**WHAT NEEDS TO BE DONE:**
Report back every line of the entries that contains "computer", exactly as written.

**DATA SUPPLIED:**
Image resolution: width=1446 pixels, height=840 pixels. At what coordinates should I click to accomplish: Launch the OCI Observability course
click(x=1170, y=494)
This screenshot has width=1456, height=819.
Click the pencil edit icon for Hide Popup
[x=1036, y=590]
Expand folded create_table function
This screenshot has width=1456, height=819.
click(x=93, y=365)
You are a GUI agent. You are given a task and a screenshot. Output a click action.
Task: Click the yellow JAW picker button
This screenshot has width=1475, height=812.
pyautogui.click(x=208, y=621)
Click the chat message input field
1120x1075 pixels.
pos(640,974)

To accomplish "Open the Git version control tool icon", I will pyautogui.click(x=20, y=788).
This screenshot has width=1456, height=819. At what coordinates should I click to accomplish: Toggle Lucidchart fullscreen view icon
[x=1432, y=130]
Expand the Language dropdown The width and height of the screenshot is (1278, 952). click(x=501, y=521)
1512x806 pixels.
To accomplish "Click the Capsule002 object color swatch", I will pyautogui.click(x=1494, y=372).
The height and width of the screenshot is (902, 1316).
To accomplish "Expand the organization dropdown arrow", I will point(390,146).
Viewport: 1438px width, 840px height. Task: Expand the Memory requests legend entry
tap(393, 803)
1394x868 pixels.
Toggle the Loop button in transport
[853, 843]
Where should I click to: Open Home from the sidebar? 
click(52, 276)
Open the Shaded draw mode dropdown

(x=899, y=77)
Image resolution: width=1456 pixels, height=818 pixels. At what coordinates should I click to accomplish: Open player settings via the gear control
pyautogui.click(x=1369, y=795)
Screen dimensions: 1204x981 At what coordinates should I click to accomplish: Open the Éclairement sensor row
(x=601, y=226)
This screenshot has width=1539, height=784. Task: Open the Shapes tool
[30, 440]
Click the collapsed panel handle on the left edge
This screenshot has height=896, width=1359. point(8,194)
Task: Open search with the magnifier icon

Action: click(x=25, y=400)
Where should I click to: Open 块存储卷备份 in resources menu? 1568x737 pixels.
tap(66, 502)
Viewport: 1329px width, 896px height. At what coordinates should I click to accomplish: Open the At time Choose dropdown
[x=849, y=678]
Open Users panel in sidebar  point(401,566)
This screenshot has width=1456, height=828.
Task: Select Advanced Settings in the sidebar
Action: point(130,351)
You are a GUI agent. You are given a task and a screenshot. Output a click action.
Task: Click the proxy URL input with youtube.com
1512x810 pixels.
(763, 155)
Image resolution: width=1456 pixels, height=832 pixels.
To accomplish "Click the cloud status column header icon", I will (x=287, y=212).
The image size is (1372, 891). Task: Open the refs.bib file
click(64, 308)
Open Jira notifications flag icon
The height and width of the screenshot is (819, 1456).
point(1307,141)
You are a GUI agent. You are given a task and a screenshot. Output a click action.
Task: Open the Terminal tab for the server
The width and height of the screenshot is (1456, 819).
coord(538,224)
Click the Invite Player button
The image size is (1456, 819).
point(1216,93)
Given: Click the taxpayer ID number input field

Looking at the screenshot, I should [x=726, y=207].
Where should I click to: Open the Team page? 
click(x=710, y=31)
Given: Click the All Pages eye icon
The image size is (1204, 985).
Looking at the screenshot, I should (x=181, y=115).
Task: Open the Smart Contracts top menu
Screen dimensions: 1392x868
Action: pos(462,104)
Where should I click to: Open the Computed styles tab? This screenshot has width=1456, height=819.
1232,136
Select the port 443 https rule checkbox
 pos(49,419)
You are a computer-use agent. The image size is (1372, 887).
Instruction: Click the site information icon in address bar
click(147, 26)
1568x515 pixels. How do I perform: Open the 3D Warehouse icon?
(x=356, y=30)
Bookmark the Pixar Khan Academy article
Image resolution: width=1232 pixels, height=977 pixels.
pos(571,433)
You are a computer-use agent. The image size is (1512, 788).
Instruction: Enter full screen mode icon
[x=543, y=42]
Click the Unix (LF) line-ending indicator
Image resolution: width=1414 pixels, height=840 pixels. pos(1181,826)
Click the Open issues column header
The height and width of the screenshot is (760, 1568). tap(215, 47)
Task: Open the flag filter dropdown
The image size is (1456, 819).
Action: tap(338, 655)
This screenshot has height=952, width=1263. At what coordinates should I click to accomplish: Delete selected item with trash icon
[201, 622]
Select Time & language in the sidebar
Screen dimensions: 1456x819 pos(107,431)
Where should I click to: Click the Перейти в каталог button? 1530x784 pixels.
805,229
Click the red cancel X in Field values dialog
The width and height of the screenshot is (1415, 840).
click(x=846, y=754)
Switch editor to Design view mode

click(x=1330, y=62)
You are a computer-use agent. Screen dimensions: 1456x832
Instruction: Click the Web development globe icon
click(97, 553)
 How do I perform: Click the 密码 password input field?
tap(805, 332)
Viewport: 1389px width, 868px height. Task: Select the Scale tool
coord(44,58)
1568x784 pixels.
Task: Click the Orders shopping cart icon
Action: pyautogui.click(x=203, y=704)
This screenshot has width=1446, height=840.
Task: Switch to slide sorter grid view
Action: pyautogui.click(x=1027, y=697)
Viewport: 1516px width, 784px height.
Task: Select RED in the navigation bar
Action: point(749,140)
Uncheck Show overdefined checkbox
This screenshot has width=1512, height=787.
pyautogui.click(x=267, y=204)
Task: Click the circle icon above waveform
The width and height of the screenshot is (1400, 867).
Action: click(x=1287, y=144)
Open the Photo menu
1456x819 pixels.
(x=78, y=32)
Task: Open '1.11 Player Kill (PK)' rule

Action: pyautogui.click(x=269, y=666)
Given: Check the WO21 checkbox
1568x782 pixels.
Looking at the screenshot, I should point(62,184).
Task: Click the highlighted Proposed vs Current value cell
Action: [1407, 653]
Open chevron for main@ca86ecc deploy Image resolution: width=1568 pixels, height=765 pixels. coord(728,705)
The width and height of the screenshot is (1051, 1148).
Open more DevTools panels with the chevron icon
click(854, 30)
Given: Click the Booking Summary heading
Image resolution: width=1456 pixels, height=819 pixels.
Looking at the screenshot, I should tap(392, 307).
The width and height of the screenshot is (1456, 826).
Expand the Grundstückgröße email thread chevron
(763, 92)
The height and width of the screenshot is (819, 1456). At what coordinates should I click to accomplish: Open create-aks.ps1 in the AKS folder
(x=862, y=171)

**TASK RESPONSE:**
You are a computer-use agent. The image size is (1372, 887).
You are a computer-use agent. The image size is (1512, 788).
You are a computer-use agent. Screen dimensions: 1456x832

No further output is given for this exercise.